Show that $L_N$ is the Galois closure of $K$

Question

Let $L$ be a Galois extension of $F$ and $K$ be an intermediate field of $L|F$. Let $N =\bigcap_{g∈Gal(L|F )} gGal(L|K)g^{−1}$. I wish to show that $L_N$ is the Galois closure of $K$. I know a Galois closure of $L/F$ is a field $L$ that is a Galois extension of $F$ and is minimal in that respect but I am not sure how to prove. Let $H$ be $Gal(L|K)$ Suppose $\tau\in H. $So $\sigma^{-1}\tau\sigma$ fixes $K$. For any $\sigma\in G$, $\tau\in\sigma H\sigma^{-1}\Leftrightarrow \sigma^{-1}\tau\sigma\in H\Leftrightarrow \sigma^{-1}\tau\sigma$ fixes $K$. So, $\forall a\in K$, we have $\sigma(a)\in N$? Not sure if my notation right even so feel free to use different notations~

Answer 1

First of all note that $N \lhd \text{Gal}(L/K)$, as $N$ is the normal core of the group $\text{Gal}(L/K)$. In fact this is the largest normal subgroup of $\text{Gal}(L/K)$, containing every other normal subgroup of it. It's not hard to prove this and I recommend you doing this if you haven't done it already.
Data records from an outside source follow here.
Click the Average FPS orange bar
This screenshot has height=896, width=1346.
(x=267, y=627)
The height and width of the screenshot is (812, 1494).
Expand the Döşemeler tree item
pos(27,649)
Anyway back to the problem. We have that $K \subseteq L$ is a Galois extension. Also by the Fundamental Theorem of Galois Theory we have that $K \subseteq L_N \subseteq L$. Also as $N \lhd \text{Gal}(L/K)$ we have that the extension $K \subseteq L_N$ is a Galois extension.
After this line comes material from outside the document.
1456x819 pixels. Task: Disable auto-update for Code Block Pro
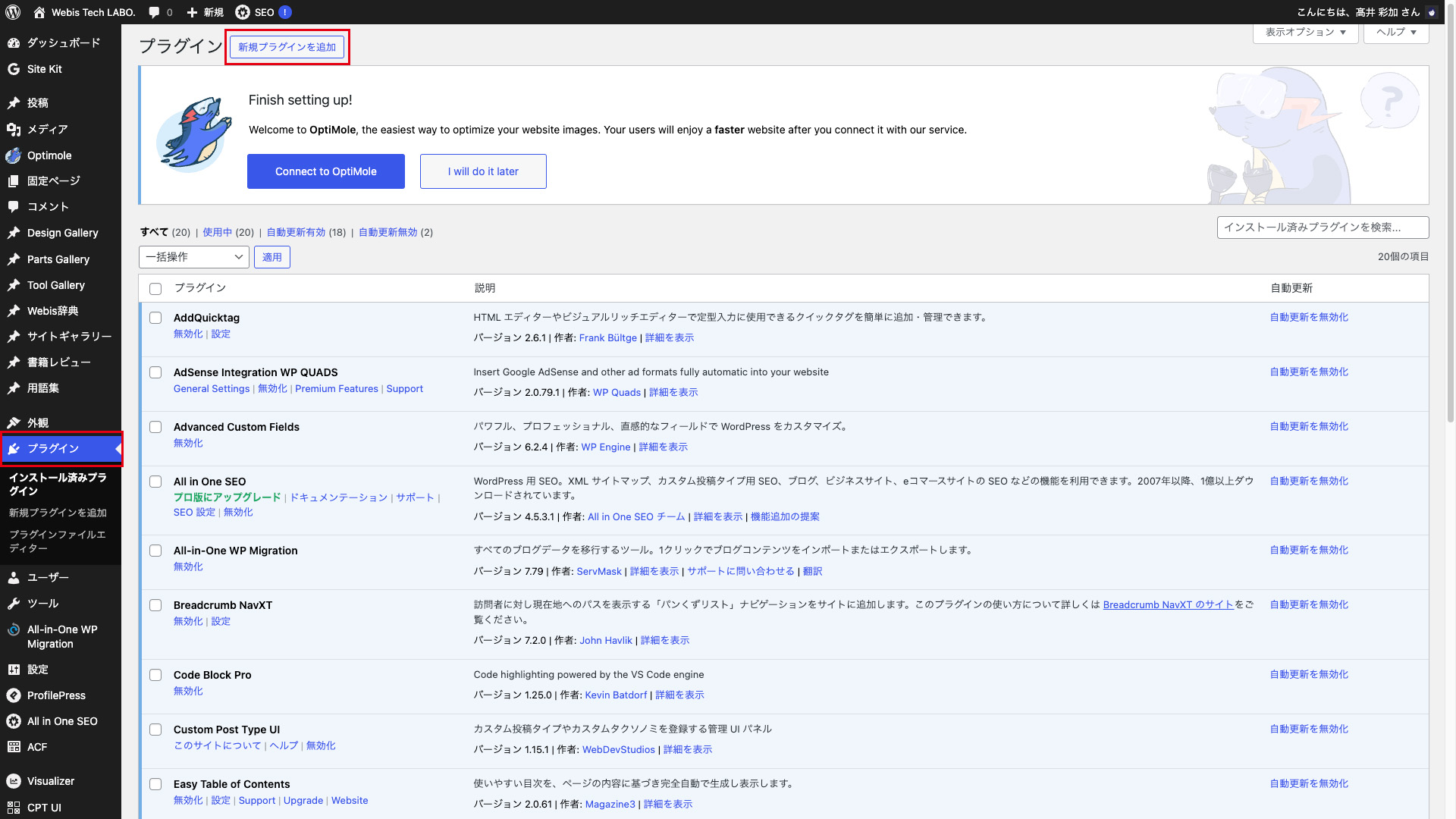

Now it remains to show it's the minimal Galois extension. Assume that another field $M$ is the Galois closure of $K$. Then we have $\text{Gal}(M/K)$ is a normal subgroup of $\text{Gal}(L/K)$. However all such subgroups are contained in $N$ and thus we have that:

$$\text{Gal}(M/K) \subseteq N \implies L_N \subseteq M$$

However $M$ is Galois closure of $K$ and so we must have that $M \subseteq L_N$. Combining these two results we obtain what we wanted.